Despite running his presidential campaign on banning former lobbyists — and their special interests influence — from the marble halls of his administration, President Barack Obama has hired about 80 percent of his mega-donors (those who bundled $500,000 or more for him during the campaign) to “key administration posts.”
The Center for Public Integrity’s iWatch News combed through campaign finance records and pulled several other surprising statistics about just who is landing in the White House.
For example, Donald Gips, a telecom executive who bundled more than $500,000 for the future president, was put in charge of hiring at the White House, and then made ambassador to South Africa in mid-2009. Meanwhile, the telecom company Gips left but still held stock in received millions of dollars in stimulus-funded government contracts for broadband projects in six states.
Indeed, 24 of Obama’s ambassador nominees were bundlers, and half of them raised more than $500,000.
While these hiring statistics could be surprising to constituents, for politically-focused academics and insiders, hiring people with big wallets — and the influence attached to them — is commonplace.
“Any president who says he’s going to change this is either hopelessly naïve or polishing the reality to promise something other than can be delivered,” Paul Light, a New York University professor and expert on presidential transitions said. “At best it’s naïve and a little bit of a shell game.”
Public Citizen, a group that advocates for transparency in government, worked with iWatch to provide data for their reporting.

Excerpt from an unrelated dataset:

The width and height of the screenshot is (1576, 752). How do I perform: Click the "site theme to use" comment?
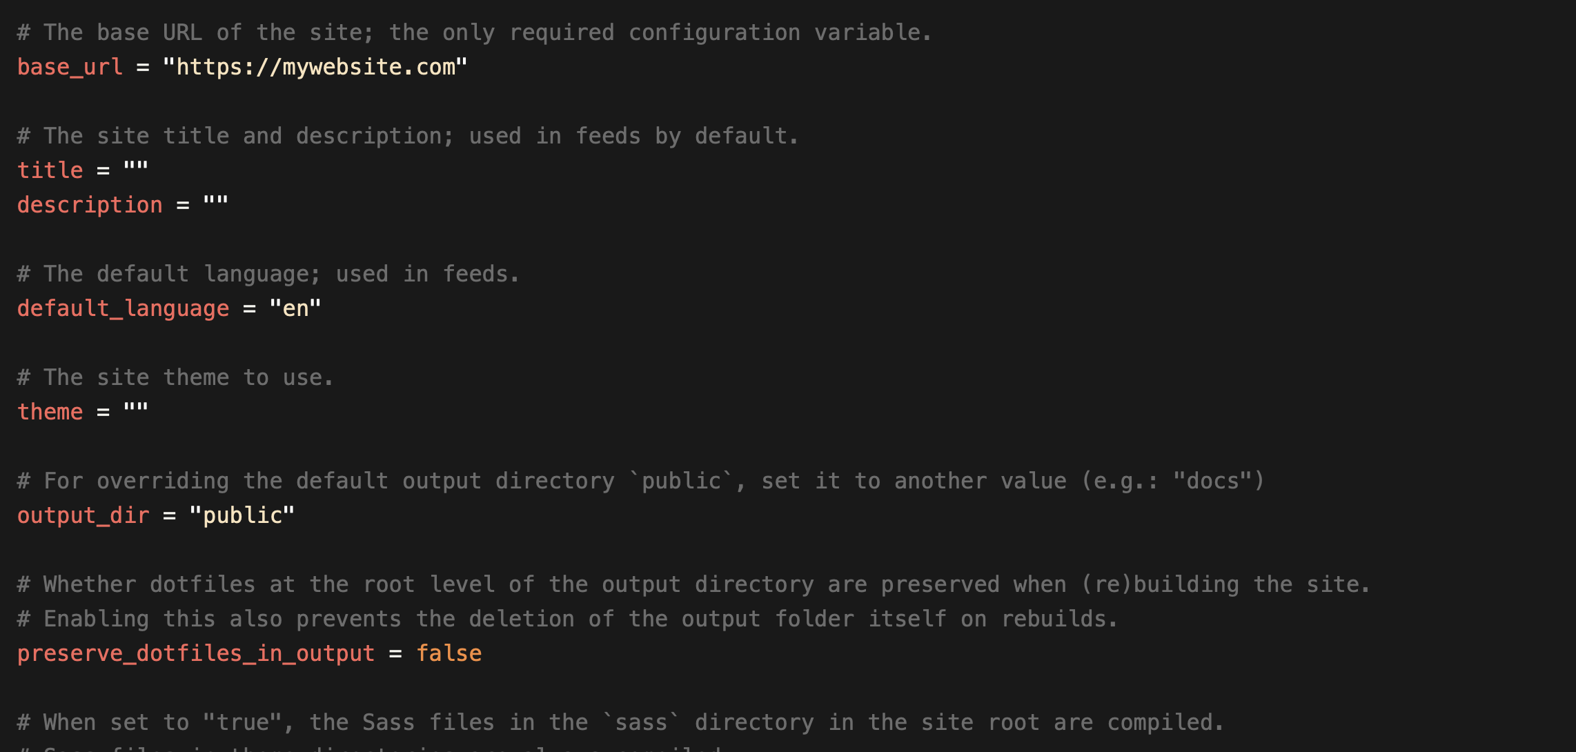[175, 377]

A comparison of Obama’s administration to its predecessor — that of President George W. Bush — showed that while Obama has hired nearly 200 bundlers in the two years he’s been in office, Bush hired approximately that same number in the entire eight years of his presidency.
Michael Caplin, a consultant in Virginia who raised about $200,000 for Obama, now serves on the Commission on Presidential Scholars, and sees nothing wrong with that fact.

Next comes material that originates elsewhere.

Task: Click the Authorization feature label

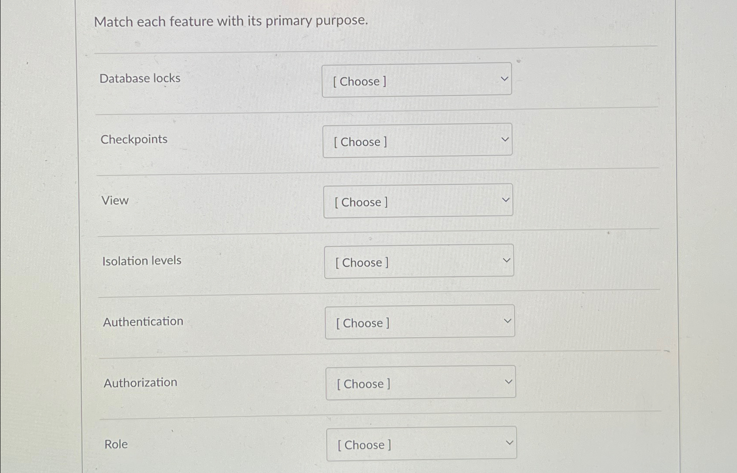Action: (140, 382)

“Clearly if someone raised a million dollars for your campaign, you tend to get a phone call returned,” Caplin said. “If that person is truly excellent, but also raised money for your campaign, should that disallow you to serve? … I didn’t feel like they were putting coin collectors in charge of Homeland Security. I haven’t seen one appointment yet where I thought, ‘Man this is embarrassing.’”
The White House agreed.
“In filling these posts, the administration looks for the most qualified candidates who represent Americans from all walks of life,” White House spokesman Eric Schultz said. “Being a donor does not get you a job in this administration, nor does it preclude you from getting one.”